Agave activases are highly thermostable. A, The activase isoforms were incubated for 10 min at the indicated temperature, and subsequently the remaining ATPase activity was assayed at 25°C (5 µm protomer). B, ATPase activity of OsRcaβ and AtRcaβ at various temperatures. Proteins were preincubated (10 min) and subsequently measured at the indicated temperatures under the conditions described in Figure 1C. Error bars show mean and sd of independent experiments with n indicated on top of the bars. Significant differences between activities at the same temperature (P < 0.05) are denoted by different letters at the base of each bar. C, AtRcaβ has higher Rubisco activase activity than OsRcaβ even at low temperature.

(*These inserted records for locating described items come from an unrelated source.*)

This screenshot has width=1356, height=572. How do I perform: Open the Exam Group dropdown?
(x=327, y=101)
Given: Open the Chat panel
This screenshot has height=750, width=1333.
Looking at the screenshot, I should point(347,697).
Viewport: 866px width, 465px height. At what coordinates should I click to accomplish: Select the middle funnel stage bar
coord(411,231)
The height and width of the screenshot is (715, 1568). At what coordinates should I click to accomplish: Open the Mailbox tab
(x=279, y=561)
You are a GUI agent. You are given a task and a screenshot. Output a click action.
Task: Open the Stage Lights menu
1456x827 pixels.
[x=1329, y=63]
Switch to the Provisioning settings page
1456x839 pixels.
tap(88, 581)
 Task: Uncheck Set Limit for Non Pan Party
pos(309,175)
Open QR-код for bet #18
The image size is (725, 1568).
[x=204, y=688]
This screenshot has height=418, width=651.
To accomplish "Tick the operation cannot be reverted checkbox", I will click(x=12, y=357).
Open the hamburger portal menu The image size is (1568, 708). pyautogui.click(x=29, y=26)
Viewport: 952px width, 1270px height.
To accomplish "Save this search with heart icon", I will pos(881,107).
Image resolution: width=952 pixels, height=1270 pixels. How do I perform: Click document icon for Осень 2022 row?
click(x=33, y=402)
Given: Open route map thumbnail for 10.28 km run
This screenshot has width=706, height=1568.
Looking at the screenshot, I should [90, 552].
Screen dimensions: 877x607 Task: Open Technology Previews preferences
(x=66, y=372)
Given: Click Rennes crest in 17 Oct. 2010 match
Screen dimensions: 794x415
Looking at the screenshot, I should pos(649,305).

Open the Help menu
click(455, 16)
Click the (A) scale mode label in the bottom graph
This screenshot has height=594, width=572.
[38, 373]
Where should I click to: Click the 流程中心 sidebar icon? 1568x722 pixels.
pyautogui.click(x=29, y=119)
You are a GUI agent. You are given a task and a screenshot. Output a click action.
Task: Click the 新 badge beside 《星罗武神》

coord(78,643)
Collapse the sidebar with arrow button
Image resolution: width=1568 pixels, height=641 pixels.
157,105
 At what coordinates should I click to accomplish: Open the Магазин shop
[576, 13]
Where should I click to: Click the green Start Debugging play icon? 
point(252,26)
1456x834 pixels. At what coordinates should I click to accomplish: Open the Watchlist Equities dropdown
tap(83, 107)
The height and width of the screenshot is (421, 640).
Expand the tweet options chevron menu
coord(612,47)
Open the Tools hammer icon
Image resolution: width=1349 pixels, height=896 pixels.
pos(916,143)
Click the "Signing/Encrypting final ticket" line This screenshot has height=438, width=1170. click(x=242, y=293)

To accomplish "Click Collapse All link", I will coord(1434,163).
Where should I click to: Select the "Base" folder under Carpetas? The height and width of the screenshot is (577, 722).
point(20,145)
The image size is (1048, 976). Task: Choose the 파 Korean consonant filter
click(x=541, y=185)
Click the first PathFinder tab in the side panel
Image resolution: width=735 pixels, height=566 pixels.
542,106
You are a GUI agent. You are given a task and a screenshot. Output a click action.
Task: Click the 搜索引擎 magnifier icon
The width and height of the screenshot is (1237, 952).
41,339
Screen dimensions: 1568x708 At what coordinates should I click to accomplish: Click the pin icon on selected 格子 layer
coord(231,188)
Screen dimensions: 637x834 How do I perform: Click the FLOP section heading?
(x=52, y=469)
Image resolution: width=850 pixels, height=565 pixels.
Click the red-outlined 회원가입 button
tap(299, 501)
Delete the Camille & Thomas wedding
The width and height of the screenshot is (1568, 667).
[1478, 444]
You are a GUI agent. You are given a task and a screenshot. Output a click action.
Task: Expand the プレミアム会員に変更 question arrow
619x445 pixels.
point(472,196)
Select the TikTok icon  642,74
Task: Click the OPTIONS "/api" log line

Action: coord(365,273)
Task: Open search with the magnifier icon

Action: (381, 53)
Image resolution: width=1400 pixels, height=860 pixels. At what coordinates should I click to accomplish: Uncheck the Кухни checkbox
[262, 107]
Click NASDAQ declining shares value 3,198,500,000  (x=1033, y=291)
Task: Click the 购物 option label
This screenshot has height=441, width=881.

Rubisco activation assays were performed as in Figure 1B at 15°C. A and C, error bars indicate mean and sd of independent experiments (n = 3–5).

Figure 3.

Rice and agave activases form hetero-oligomers displaying intermediate functionality but subunit-specific thermostability. A and B, Rubisco activation assay (A) and ATPase assay (B) performed using 5 µm activase protomer (2.5 µm + 2.5 µm for AtRcaβ + OsRcaβ). ATPase is given per active site. C, Evidence for hetero-oligomerization. AtRcaβ was mixed with increasing amounts of ATPase inactive OsRcaβD173A, incubated for 10 min, and assayed for ATPase activity. D, Incubation at 45°C restores ATPase activity of impaired hetero-oligomers to levels of AtRcaβ wild type. C and D, ATPase activity was calculated as turnovers per wild-type active site. Error bars indicate mean and sd of independent experiments (A, n = 5–42; B and D, n = 4–7).

Figure 4.

Thermostability and high activase activity maps to residues 1 to 244 of AtRcaβ. A, Schematic representation of the chimeric activases. The crossover point corresponds approximately to the domain boundary of the nucleotide binding domain and the α-helical subdomain (residue 253 in OsRcaβ). Green, rice sequence; cyan, agave sequence. Numbering on top and bottom refers to residue numbers of the source sequence. B, The chimera containing the agave N-terminal portion (AtOsRcaβ) is thermostable. Thermostability assay performed as described in the legend to Figure 2A. Error bars indicate mean and sd of at least three independent experiments. C, The high activase activity of AtRcaβ maps to the N-terminal portion. Experimental conditions as in Figure 1C. Error bars show mean and sd of independent experiments with n = 3 to 4 (B) and as indicated on top of the bars (C). Significant differences (P < 0.05) are denoted by different letters at the base of each bar.

Figure 5.

The Glu-217-Gln substitution confers high in vitro activase activity to OsRcaβ. A, Sequence alignment of the thermostability-conferring region of rice and agave activases. Residues indicated by stars were selected for mutagenesis. B, Thermostability assay of the Rca variants. ATPase assays were performed at 25°C and after a 10-min preincubation at 45°C. C and D, OsRcaβE217Q phenocopies the high in vitro activase activity of AtRcaβ. Error bars indicate mean and sd of independent experiments (B, n = 3–7 at 25°C, n = 1 at 45°C; C as shown; D, n = 3–5).

Figure 6.

Characterization of a new Rubisco interacting loop. A, Relative position of the Q217-containing loop in context of the Rca hexamer. A surface representation of the hexameric tobacco Rca model (PDB:3ZW6) is shown with alternate subunits colored in blue and light blue. The specificity helix H9 is colored red, and the last resolved residues flanking the flexible loop are shown in orange (T206) and yellow (E218). The close-up view shows the local secondary structure with helices represented by cylinders. The loop is indicated by a dotted line. B, Logo motif of the loop from an alignment of 220 plant Rca sequences generated using WebLogo (Crooks et al., 2004). C, Biochemical characterization of loop mutants was performed as in Figure 1C. Error bars indicate mean and sd of independent experiments with n = 4 to 9. D, The loop region in the Arabidopsis Rca structure (PDB:4W5W) suggests that the carboxyl group of E217 forms a salt-bridge with the amino group of K162. For simplicity, residue numbering in all panels of this figure corresponds to the OsRcaβ sequence. Structures were drawn using Pymol (www.pymol.org).